Mahurin’s writing is, as always, vivid and realistic without being gratuitous in her depiction of life as a young Jewish woman in Germany both before and throughout the horrors of the Holocaust.
Told with honesty and deep emotion, Helen’s story brings to life the experiences of one German Jewish young woman and her family and friends. It is a story of friendship, resilience, and survival against all the odds.
This book is one that everyone should read, particularly in this world that is still plagued by hatred, racism and suspicion of anyone who dares to be different.
Dramatic and sorrowful, it’s a novel of life, survival, and resilience
The author, Paulette Mahurin, takes the reader on a tragic but life-celebrating ride. Emotionally charged, it presents a gut-wrenching fate of two generations of German Jews – Helen’s once happy family. With Hitler coming to power, her life inevitably changes to the horror of losing her loved ones, then hiding from being sent to a concentration camp and then, not able to escape the inevitable, to the atrocities of Auschwitz where she is brutally forced to make dehumanizing choices.
The sequence of events that shaped Germany into the despotic state and corrupted its population is expertly and unobtrusively woven into the well-paced narrative. I would consider this book educational for a reader who is not deeply familiar with the Holocaust.

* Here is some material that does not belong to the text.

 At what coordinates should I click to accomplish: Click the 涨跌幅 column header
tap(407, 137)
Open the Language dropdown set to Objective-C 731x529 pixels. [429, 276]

Highly recommended for the general readership.
This book is based on true events, very sad and horrific events. The world lost its innocence during WWII when they found out a madman led his country to try and rid the world of humans whos only black mark against them was that they were born Jewish. No matter how many books I read about this it’s so hard to imagine, yet it happened.
As with all of the author’s books, this one digs into human emotions that help a person survive tragedies. And what greater tragedy has occurred in modern times than the ill treatment of those imprisoned in the Nazi concentration camps? The prisoners are seen are real and vulnerable, doing what they had to do to shut out the horrors of the war. Some cannot cope, but others like Helen can hide them inside so they don’t make her become a monster like those who imprisoned her. The emotions are raw and beautiful at the same time. A well written and touching story.

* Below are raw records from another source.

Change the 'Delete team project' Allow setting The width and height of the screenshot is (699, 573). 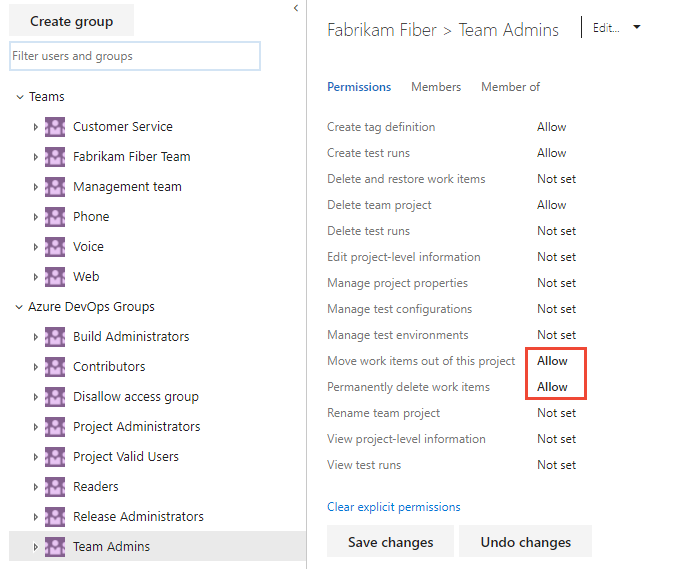click(x=552, y=205)
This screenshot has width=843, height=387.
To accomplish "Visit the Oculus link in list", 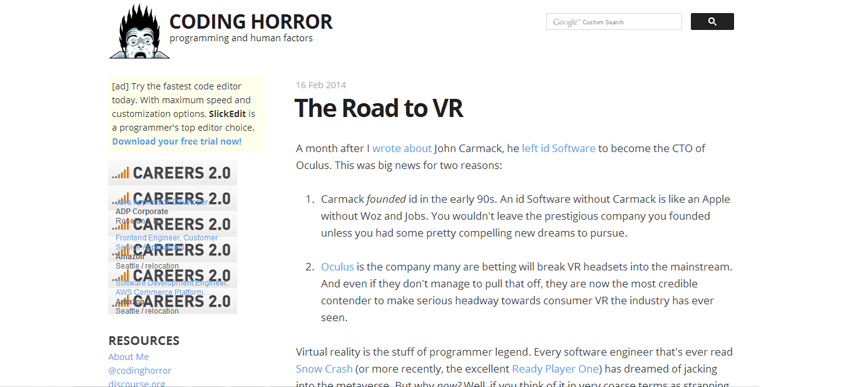I will tap(338, 267).
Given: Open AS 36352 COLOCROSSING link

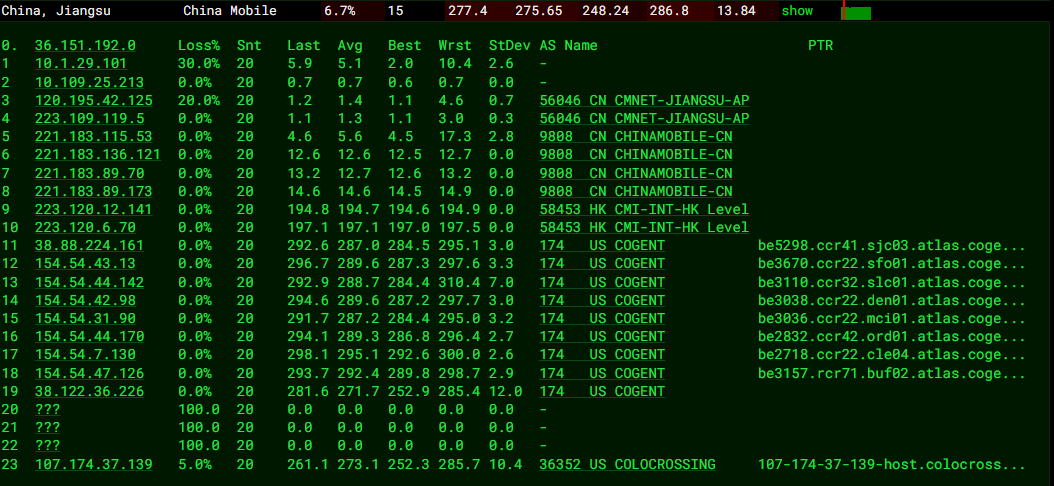Looking at the screenshot, I should 627,464.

Paulette Mahurin never disappoints. Once again, she delivers an exceptional look a history through the eyes of a young Jewish girl growing up in the pre World War II era and war years themselves. This intense look at Helen Stein’s life includes a gamut of contrasting occasions, from happy times spent with friends and family, to a tense period of denial during Hitler’s rise to power and a changing political climate, to time spent in hiding and finally, to enduring and surviving life in a concentration camp. The Seven Year Dress is heartbreaking and at the same time, captivating. It probes the minds of its characters so thoroughly and deeply that you will feel like you are there, walking beside them. Even as they live through the most horrific of circumstance, while they cling to the hope that even through the despair, there is always hope, the tiniest of lights living in the heart.
Full of heartbreaking moments, this beautiful story by Miss Mahurin explores the tragedies of the concentration camps of World War II.
In this story, we follow the account of a young woman named Helen who, after surviving some unfortunate circumstances, was eventually found and taken into a concentration camp. Although she is one of the few who survive the camp, reading her story from little to young woman is hard.
The account of the way in which Germany affected Jewish families in this time is both realistic and powerful making it emotionally difficult at some points. It’s that realism though that makes this book all the better. To think that this was the reality for millions of people makes it all the more striking.